The social distancing rule will be cut from two metres to "one metre plus" in England from 4 July, British Prime Minister Boris Johnson has said in a move to help the hospitality sector reopen.

Under new changes announced by Mr Johnson, indoor gatherings involving two separate households will be permitted, including the possibility of visiting reopened pubs and restaurants, but social distancing will need to be maintained. 

The two-metre rule will be eased, replaced with a "one-metre plus" measure, with the protection offered by the physical distance enhanced by other mitigation measures, such as the use of face coverings, increased hygiene or layout changes in premises. 

Mr Johnson told the House of Commons earlier today that progress in tackling the virus meant steps could be taken to "safely ease the lockdown", but "caution will remain our watchword". 

He acknowledged that the two-metre rule "effectively makes life impossible for large parts of our economy even without other restrictions". 

He added: "We're today publishing guidance on how business can reduce the risk by taking certain steps to protect workers and customers. 

"And these include, for instance, avoiding face-to-face seating by changing office layouts, reducing the number of people in enclosed spaces, improving ventilation, using protective screens and face coverings, closing non-essential social spaces, providing hand sanitiser, changing shift patterns so that staff work in set teams." 

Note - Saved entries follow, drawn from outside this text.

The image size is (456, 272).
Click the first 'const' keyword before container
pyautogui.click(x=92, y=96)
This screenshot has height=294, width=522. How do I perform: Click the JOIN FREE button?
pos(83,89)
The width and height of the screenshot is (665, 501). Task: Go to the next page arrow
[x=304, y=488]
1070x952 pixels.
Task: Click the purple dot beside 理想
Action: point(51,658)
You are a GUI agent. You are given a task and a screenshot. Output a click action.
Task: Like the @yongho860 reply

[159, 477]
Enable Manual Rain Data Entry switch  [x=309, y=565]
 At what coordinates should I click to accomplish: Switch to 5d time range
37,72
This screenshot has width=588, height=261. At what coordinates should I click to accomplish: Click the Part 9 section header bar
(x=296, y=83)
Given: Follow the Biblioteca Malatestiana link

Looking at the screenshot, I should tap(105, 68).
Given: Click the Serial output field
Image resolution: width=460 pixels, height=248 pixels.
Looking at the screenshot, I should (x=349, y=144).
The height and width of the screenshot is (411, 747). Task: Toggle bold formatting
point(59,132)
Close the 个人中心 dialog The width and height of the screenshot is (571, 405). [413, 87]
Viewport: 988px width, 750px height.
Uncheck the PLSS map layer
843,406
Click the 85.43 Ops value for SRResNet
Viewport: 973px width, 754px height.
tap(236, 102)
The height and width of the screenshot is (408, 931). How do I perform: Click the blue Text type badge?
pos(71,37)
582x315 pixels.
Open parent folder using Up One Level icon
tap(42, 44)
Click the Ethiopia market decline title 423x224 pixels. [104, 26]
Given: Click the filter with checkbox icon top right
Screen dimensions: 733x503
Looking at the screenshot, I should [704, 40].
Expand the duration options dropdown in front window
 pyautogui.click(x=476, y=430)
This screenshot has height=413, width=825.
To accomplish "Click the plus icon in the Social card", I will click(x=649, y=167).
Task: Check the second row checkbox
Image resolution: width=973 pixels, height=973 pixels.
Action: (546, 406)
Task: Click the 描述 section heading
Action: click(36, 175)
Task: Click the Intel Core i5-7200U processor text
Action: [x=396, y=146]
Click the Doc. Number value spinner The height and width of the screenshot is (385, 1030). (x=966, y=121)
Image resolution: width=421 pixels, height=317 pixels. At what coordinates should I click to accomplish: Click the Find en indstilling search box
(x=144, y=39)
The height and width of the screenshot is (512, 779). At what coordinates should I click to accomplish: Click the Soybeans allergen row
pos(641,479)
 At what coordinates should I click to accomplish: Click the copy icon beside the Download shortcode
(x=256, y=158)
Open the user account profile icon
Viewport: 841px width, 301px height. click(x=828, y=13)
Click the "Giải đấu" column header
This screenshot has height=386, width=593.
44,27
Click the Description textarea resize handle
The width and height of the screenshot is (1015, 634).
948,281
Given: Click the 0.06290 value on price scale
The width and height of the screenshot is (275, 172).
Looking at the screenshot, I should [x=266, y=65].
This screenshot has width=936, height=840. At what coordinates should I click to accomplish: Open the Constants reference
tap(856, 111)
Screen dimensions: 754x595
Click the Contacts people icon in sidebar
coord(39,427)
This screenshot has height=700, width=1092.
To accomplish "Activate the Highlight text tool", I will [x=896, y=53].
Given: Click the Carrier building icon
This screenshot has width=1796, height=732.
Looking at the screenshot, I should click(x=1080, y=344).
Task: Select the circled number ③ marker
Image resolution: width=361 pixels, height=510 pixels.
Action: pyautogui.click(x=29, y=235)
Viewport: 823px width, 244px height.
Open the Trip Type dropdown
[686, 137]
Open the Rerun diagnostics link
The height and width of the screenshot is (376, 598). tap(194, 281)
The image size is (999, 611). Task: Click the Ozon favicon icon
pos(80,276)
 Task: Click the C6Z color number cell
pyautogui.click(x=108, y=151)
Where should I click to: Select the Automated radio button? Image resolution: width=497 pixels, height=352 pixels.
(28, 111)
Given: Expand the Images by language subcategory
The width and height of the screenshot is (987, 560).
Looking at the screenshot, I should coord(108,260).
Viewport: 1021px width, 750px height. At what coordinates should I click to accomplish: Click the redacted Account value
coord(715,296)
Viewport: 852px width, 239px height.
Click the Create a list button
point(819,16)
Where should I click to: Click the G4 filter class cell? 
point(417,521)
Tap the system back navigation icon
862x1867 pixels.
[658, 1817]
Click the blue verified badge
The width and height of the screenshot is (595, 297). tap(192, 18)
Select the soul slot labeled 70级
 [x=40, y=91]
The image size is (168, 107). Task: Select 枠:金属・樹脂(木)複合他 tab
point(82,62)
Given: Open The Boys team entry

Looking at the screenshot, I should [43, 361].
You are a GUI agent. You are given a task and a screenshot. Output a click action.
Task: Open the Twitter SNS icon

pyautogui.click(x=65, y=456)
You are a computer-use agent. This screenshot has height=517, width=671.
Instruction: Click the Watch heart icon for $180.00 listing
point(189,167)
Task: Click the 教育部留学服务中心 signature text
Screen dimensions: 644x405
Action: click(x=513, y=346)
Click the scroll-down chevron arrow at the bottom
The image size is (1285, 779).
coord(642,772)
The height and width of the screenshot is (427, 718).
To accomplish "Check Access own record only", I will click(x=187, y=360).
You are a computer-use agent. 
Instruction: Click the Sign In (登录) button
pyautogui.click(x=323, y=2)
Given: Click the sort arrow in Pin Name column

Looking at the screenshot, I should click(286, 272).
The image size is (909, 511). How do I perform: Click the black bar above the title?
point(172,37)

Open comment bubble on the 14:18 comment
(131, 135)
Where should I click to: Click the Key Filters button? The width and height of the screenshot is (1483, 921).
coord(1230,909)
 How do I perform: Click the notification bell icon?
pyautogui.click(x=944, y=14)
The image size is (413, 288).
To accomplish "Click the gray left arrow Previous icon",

Speaking at the daily Downing Street press conference this afternoon, Professor Chris Whitty, Chief Medical Officer for England, said there was a risk the coronavirus could start to increase in its spread if restrictions involved with the "one metre plus" rules were not followed.

He said: "A lot of the changes are about emphasising things that we can do and it is really critical that individuals and firms take these really seriously.

"Because if we don't take them seriously then chains of transmission between households will be reestablished."

Prof Whitty added: "To be really clear, it is absolutely critical that every individual, every household and every firm takes these precautions seriously.

"If that does not happen, we will go back to a situation where transmission starts to rise again."

Prof Whitty predicted that people could have to cope with Covid-19 into 2021.

He said: "I would be surprised and delighted if we weren't in this current situation through the winter and into next spring.

"I expect there to be a significant amount of coronavirus circulating at least into that time and I think it is going to be quite optimistic that for science to come fully to the rescue over that kind of time-frame.

"But I have an absolute confidence in the capacity of science to overcome infectious diseases.

"It has done that repeatedly and it will do that for this virus, whether that is by drugs, vaccines or indeed other things that may come into play.

"For medium to long term, I'm optimistic. But for the short to medium term, until this time next year, certainly I think we should be planning for this for what I consider to be the long haul into 2021."

UK deaths due to Covid-19 tops 54,000

The further easing of restrictions in England comes as the number of deaths involving Covid-19 in the UK has passed 54,000, according to the latest available data. 

The total includes new figures published by the Office for National Statistics, which show that 48,866 deaths involving Covid-19 had occurred in England and Wales up to 12 June (and had been registered by 20 June). 

Figures published last week by the National Records for Scotland showed that 4,070 deaths involving Covid-19 had been registered in Scotland up to 14 June. 

The latest figures from the Northern Ireland Statistics and Research Agency, also published last week, showed 802 deaths involving Covid-19 had occurred in Northern Ireland up to 12 June (and had been registered up to 17 June). 

Together these figures mean that so far 53,738 deaths have been registered in the UK where Covid-19 was mentioned on the death certificate, including suspected cases. 

Between 13 and 21 June, a further 317 hospital patients who had tested positive for Covid-19 died in England, according to NHS England; while a further 29 people in hospital and care homes who had tested positive for Covid-19 died in Wales, according to Public Health Wales. 

And in Northern Ireland, a further five people who had tested positive for Covid-19 died between 13 and 21 June, according to the Northern Ireland Department of Health. 

These add up to a further 351 deaths that have occurred since 13 June, and together with the total figure of 53,738 registered deaths, means the overall Covid-19 death toll for the UK is now at 54,089. 

Details of deaths that took place in Scotland since the cut-off point for the latest registration data (14 June) are not available, because the Scottish government does not report deaths by the date on which they occurred.

Britain has the second-highest death toll in the world on a per capita basis, according to Reuters calculations based on deaths following confirmed coronavirus tests. 

However, testing and methods of recording deaths differ between countries and British ministers say it will take some time before proper comparisons can be made.